To my author friends who have been reading my posts pertaining to the writing process with respect to creating a novel, I apologize for the lack of new material over the past month or so. Between political activism, work, new work as a full-time independent contractor writing content from home, a special election, talk show hosting and a book signing event in St. Augustine this weekend, I’ve had little time for my wordpress blog. Now that things have somewhat settled down, I will get back to my regular updates this week.
In the meantime, if you are so inclined, I’ve posted the transcript from my speech at the Martin County Tax Day Tea Party on April 15.
Getting around to the title of this particular entry, the topic is something that has been bothering me for quite some time, after having viewed some pretty idiotic twitter updates and blog posts from allegedly professional, busy and successful members of the business community. It doesn’t seem to matter how educated, knowledgeable or hard-working some people are; in their minds technology, unlike real life, simply does not demand a certain set of standards.
For example, why is it that we’d never purposely spell a word incorrectly in a business correspondence, personal letter or even an email, yet some of us think it’s cute (or worse, cool, as if middle-aged men should still be concerned with such things) to do so in a 140-word character status? I am not quibbling with the necessary use of abbreviations when limited to such a low word-count — I am talking about deliberately misspelling common words.
For example, a guy whom I know for a fact to be a full-grown adult, constantly uses werkin instead of working to describe what he’s doing at that specific point in time.
Perhaps he’s attempting to be humorous; perhaps he’s going through a mid-life crisis, but whatever the case, it’s not an appealing use of language. Why not abbreviate as workin if hard-pressed for characters, instead of presenting yourself as an immature surfer dude pretending to be a formidable businessman? Maybe it’s the English Major in me, but in an age when we’re already dealing with the consequences of a dumbed-down electorate, the least intelligent people can do is set a good example.

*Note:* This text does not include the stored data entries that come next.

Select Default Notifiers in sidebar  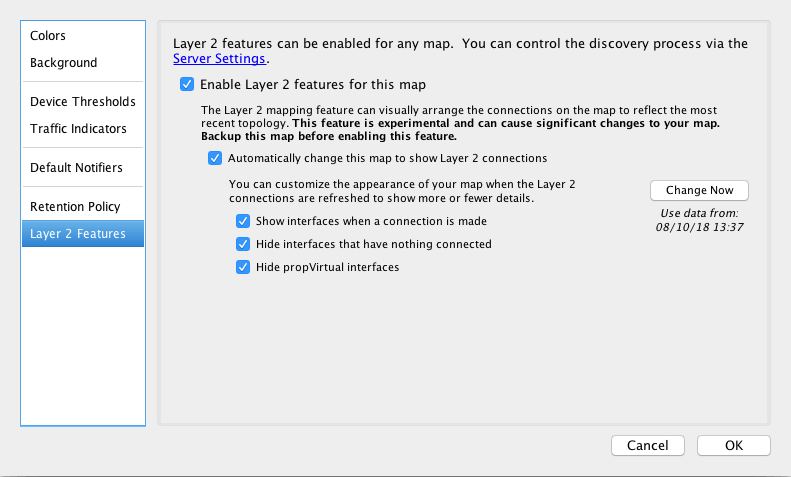click(76, 167)
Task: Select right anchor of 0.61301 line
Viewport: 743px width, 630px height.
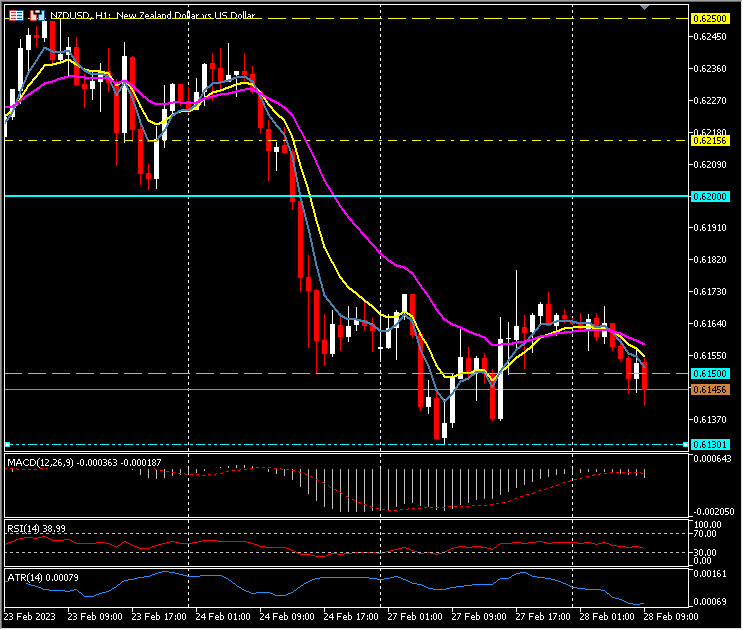Action: click(685, 444)
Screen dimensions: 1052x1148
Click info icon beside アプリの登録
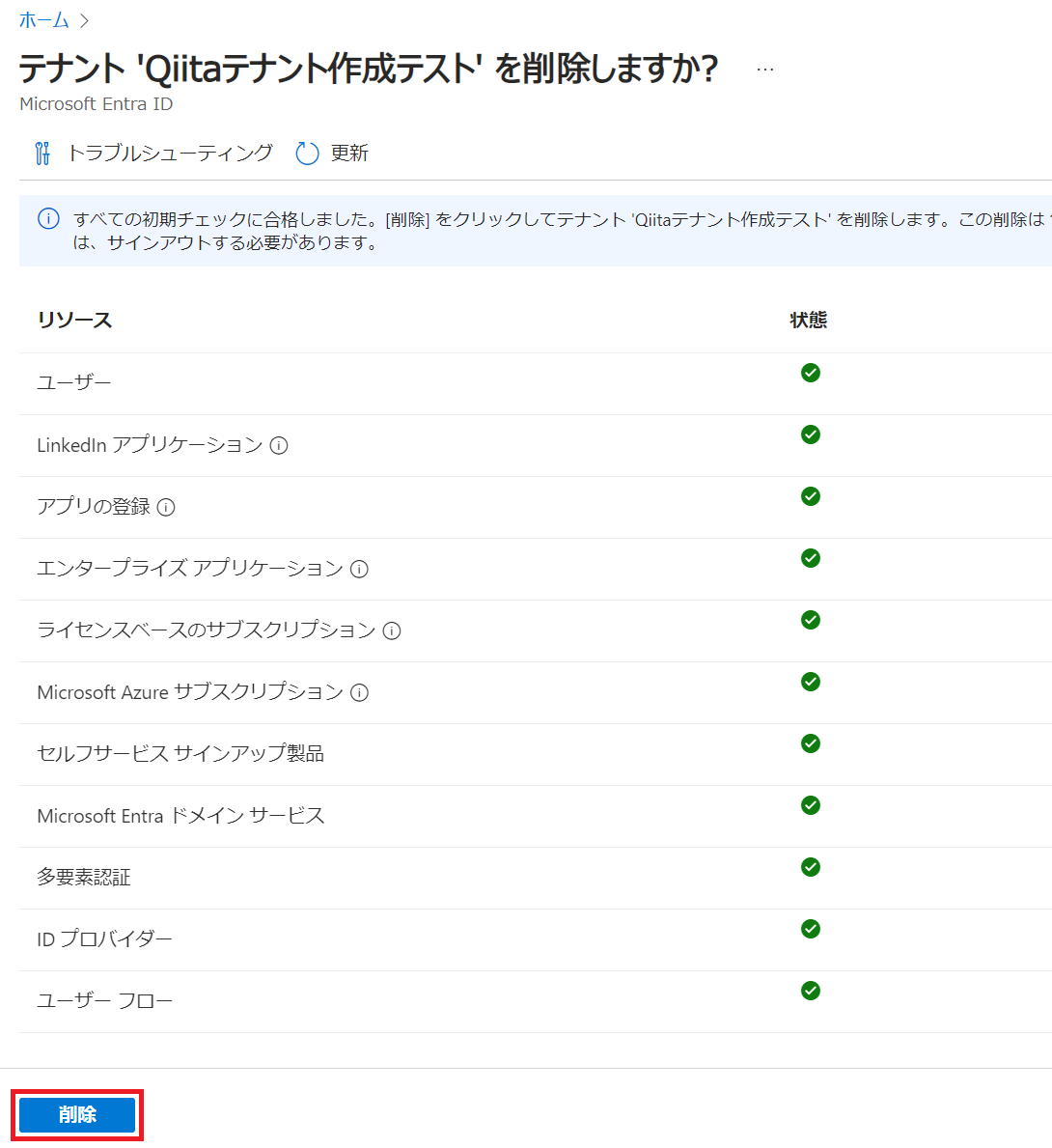coord(166,507)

Which leads me to another quibble with another supposed grown-up, a woman who describes herself as an advertising professional and award-winning graphic designer. While I understand the valid point she’s attempting to make when discussing the importance of a logo for branding purposes, somehow titling a post “Don’t Screw with the Logo” seems to negate her purpose and detract from her character. Why not something along the lines of “Don’t Mess with the Logo”? It makes the same point without being crude and insulting.
But judging from the lengthy tirade she launches against a competitor in the body of her post, perhaps that was her intention. While the author of the blog probably believes otherwise (and I do credit her for NOT actually naming the competition), she comes across as petty and petulant — hardly someone with which any reputable organization would want to do business. There’s a fine line between promoting one’s own talent and skill, and presenting oneself as an entitled recipient of clients, based on one’s own subjective opinion. Thus, the legitimacy of her premise is lost amid the snarky tone of her piece.
Or is it just me?
I had a discussion with another adult professional, a friend for over 15 years, who told me about the use of the word “dude” in a marketing email she’d received. Since the product had been aimed at both a male and female demographic, she took issue with being addressed with a term typically reserved for males. When I questioned the credibility of “dude” for marketing purposes even for males over a certain age, she felt it was still appropriate, that her only problem with it was the gender factor. I respectfully disagree, believing that “dude” is a juvenile title best reserved for kids under the age of eighteen. It’s also a symptom of the larger cultural problem of an over-extended adolescence. No wonder style trumped substance in the 2008 presidential election!
Other inane twitter updates I’ve seen include such gems as “getting ready to strangle mom in law” (wonder how that went over with the wife?), descriptions of the number of times an owner’s dog did his business during a walk and the urgent need for holding a beer in one hand while grilling with the other. Ok, the latter two are lame attempts at humor, but really, the mother-in-law comment? Very bad taste, no matter how justified (if at all) the author might be. As is the case with real life, there are times when silence — or in the case of modern technology — a silent keyboard, is golden.
Or is professionalism passe in the world of social media?